Quiz 5

Question 1

Generalized De Morgan’s Laws

Answer 1

¬(∀xP(x)) ≡ ∃x¬(P(x))

Question 2

Generalized De Morgan’s Laws

Answer 2

¬(∃xP(x)) ≡ ∀x¬(P(x))

Question 3

Exactly One…

Answer 3

∃x(1?(x) ∧ 2?(x) ∧ ∀y[(1?(y) ∧ 2?(y)) → (y = x)] x, y ∈ ?

Question 4

Exactly Two…

Answer 4

∃x∃y(1?(x) ∧ 1?(y) ∧ (x≠y) ∧ ∀z[1?(z) → (x = y ∨ z = y)] x, y, z ∈ ?

Question 5

Argument

Answer 5

A connected series of statements to establish a definite proposition.

Question 6

Inductive Argument

Answer 6

An argument that moves from specific observations to general conclusions.

Question 7

Deductive Argument

Answer 7

An argument that uses accepted general principles to explain specific situations.

Question 8

Valid Argument

Answer 8

Any deductive argument in the form of (p1, p2, p3…, pn) → is _____ if the conclusion follows from those hypotheses.

Question 9

Sound Argument

Answer 9

A valid argument that also has a true hypothesis.

Question 10

Rule of Inference: Addition

Answer 10

p /∴ p ∨ q

Question 11

Rule of Inference: Simplification

Answer 11

p ∧ q /∴ p

Question 12

Rule of Inference: Conjunction

Answer 12

p, q /∴ p ∧ q

Question 13

Rule of Inference: Modus Ponens (“Method of Affirming”)

Answer 13

p, p → q /∴ q

Question 14

Rule of Inference: Modus Tollens (“Method of Denying”)

Answer 14

¬q, q → p /∴ ¬p

Question 15

Rule of Inference: Hypothetical Syllogism (“Transitivity of Implication”)

Answer 15

p → q, q → r /∴ p → r

Question 16

Rule of Inference: Disjunctive Syllogism

Answer 16

p ∨ q, ¬q /∴ p

Question 17

Rule of Inference: Resolution

Answer 17

p ∨ q, ¬p ∨ r /∴ q ∨ r

Question 18

Synonym: “Syllogism”

Answer 18

Deduction

Question 19

Universal Instantiation

Answer 19

∀xP(x), x ∈ D /∴ P(d) if d ∈ D

Question 20

Universal Generalization

Answer 20

P(d) for any d ∈ D /∴ ∀xP(x), x ∈ D

Question 21

Existential Instantiation

Answer 21

∃xP(x), x ∈ D /∴ P(d) for some d ∈ D

Question 22

Existential Generalization

Answer 22

P(d) for some d ∈ D /∴ ∃xP(x), x ∈ D

Question 23

Fallacy

Answer 23

An argument constructed with an improper inference.

Question 24

Fallacy: Affirming the Consequent

Answer 24

If Juan is in Dallas, than he is in Texas.
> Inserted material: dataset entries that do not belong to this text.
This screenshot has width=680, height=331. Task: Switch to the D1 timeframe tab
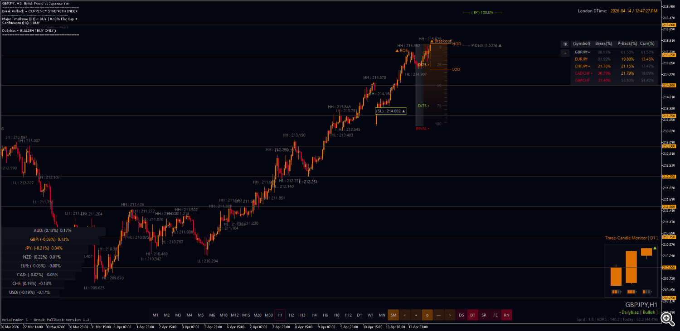(359, 315)
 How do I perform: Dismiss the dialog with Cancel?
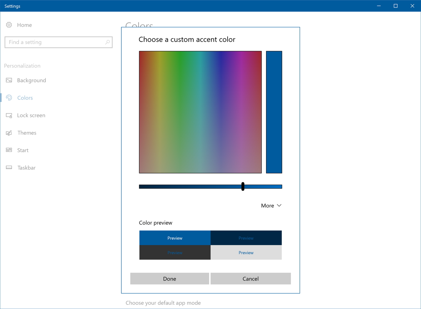pos(251,278)
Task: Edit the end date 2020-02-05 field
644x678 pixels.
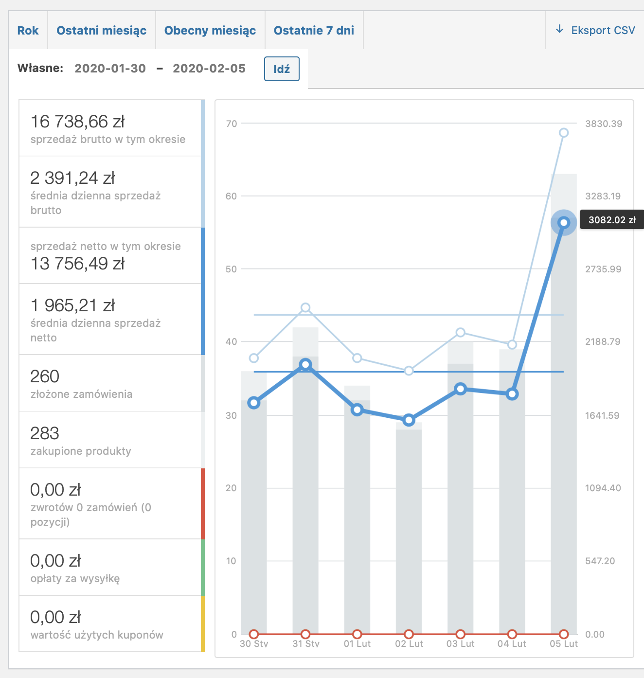Action: coord(209,69)
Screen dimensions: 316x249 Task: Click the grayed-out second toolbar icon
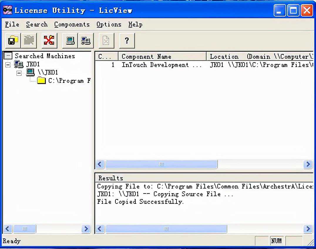(29, 41)
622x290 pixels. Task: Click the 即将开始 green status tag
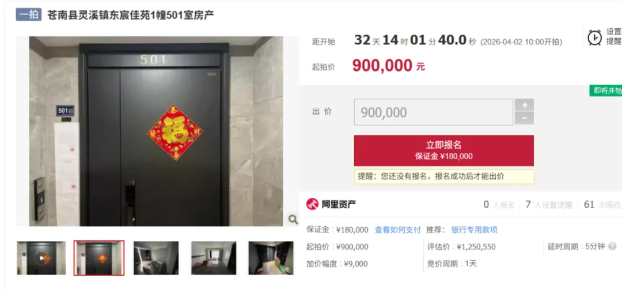pyautogui.click(x=606, y=90)
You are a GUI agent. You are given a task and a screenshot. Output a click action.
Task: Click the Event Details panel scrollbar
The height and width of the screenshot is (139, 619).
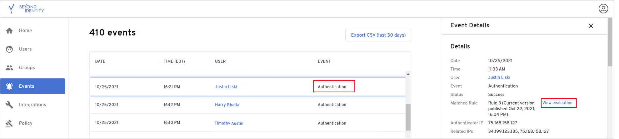610,42
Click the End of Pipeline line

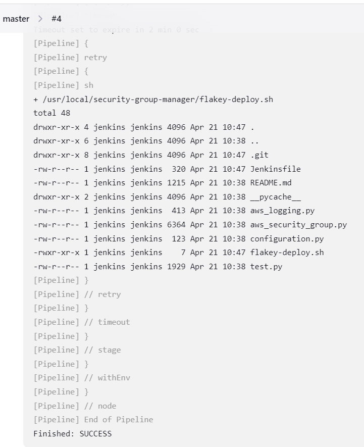click(x=93, y=419)
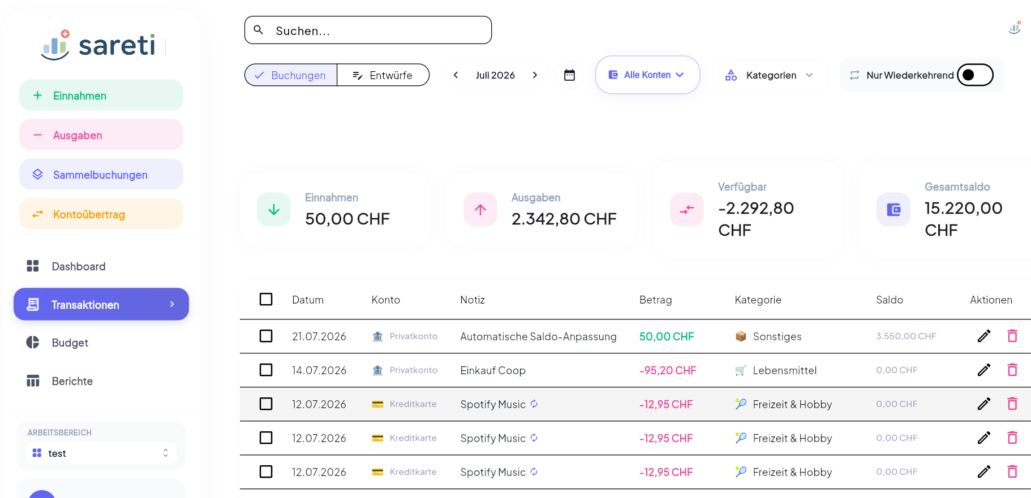
Task: Click the Suchen search field
Action: coord(368,31)
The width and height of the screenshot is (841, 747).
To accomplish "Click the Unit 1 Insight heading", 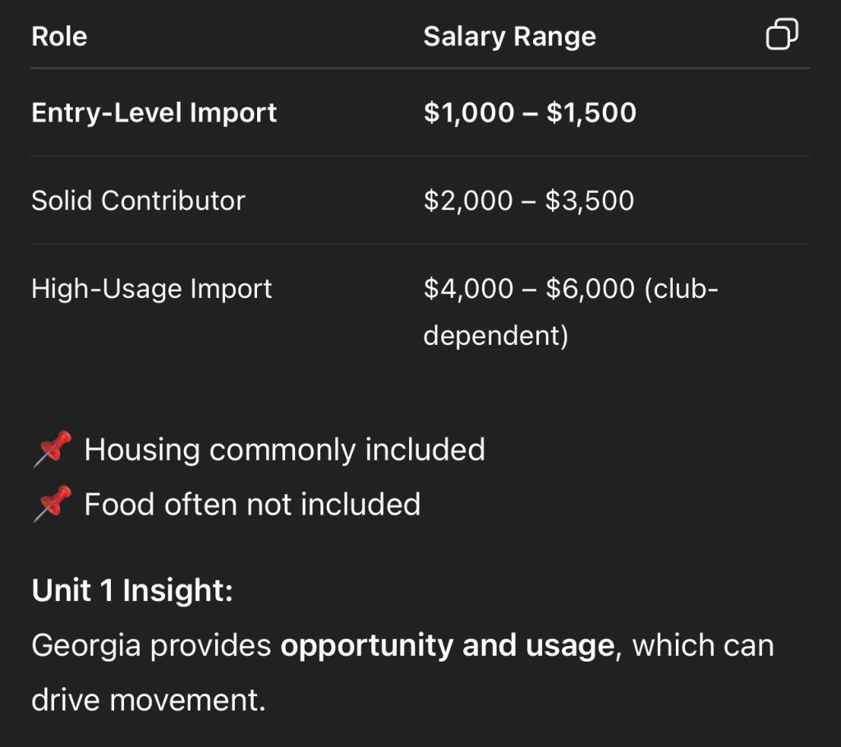I will 132,591.
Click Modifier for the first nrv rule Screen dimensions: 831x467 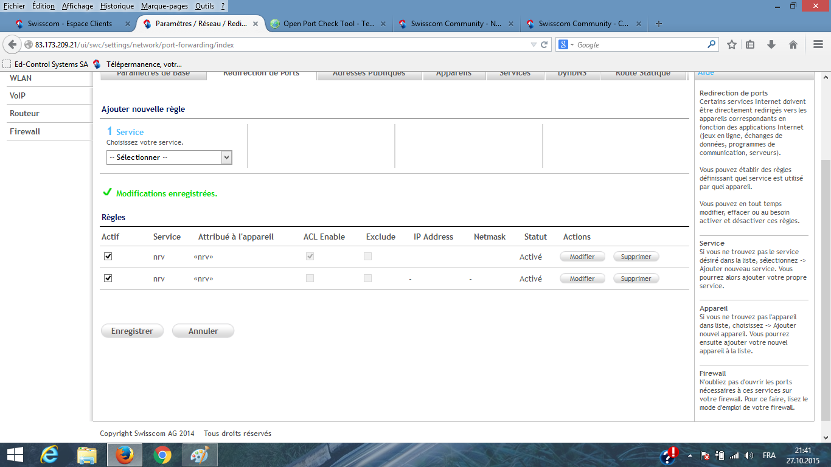[x=582, y=257]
He is in Texas. Therefore, he is in Dallas.

Question 25

Fallacy: Denying the Hypothesis

Answer 25

If Ingrid is in Dallas, she is in Texas. She isn’t in Dallas. Therefore, she is not in Texas.

Question 26

Fallacy: Begging the Question

Answer 26

I’m not lying so I must be telling the truth.

Question 27

Fallacy: Interrogation

Answer 27

Have you stopped annoying your spouse?

Question 28

Fallacy: No True Scotsman

Answer 28

No true American opposes tax cuts.

Question 29

Specious Reasoning

Answer 29

An unsupported or improperly constructed argument. (That is, an unsound or invalid argument.)

Question 30

Conjecture

Answer 30

A statement with an unknown truth value.

Question 31

Theorem

Answer 31

A conjecture that has been shown to be true.

Question 32

Proof

Answer 32

A sound argument that establishes the truth of a theorem.

Question 33

Lemma

Answer 33

A simple theorem whose truth is used to construct more complex theorems.

Question 34

Corollary

Answer 34

A theorem whose truth follows directly from another theorem.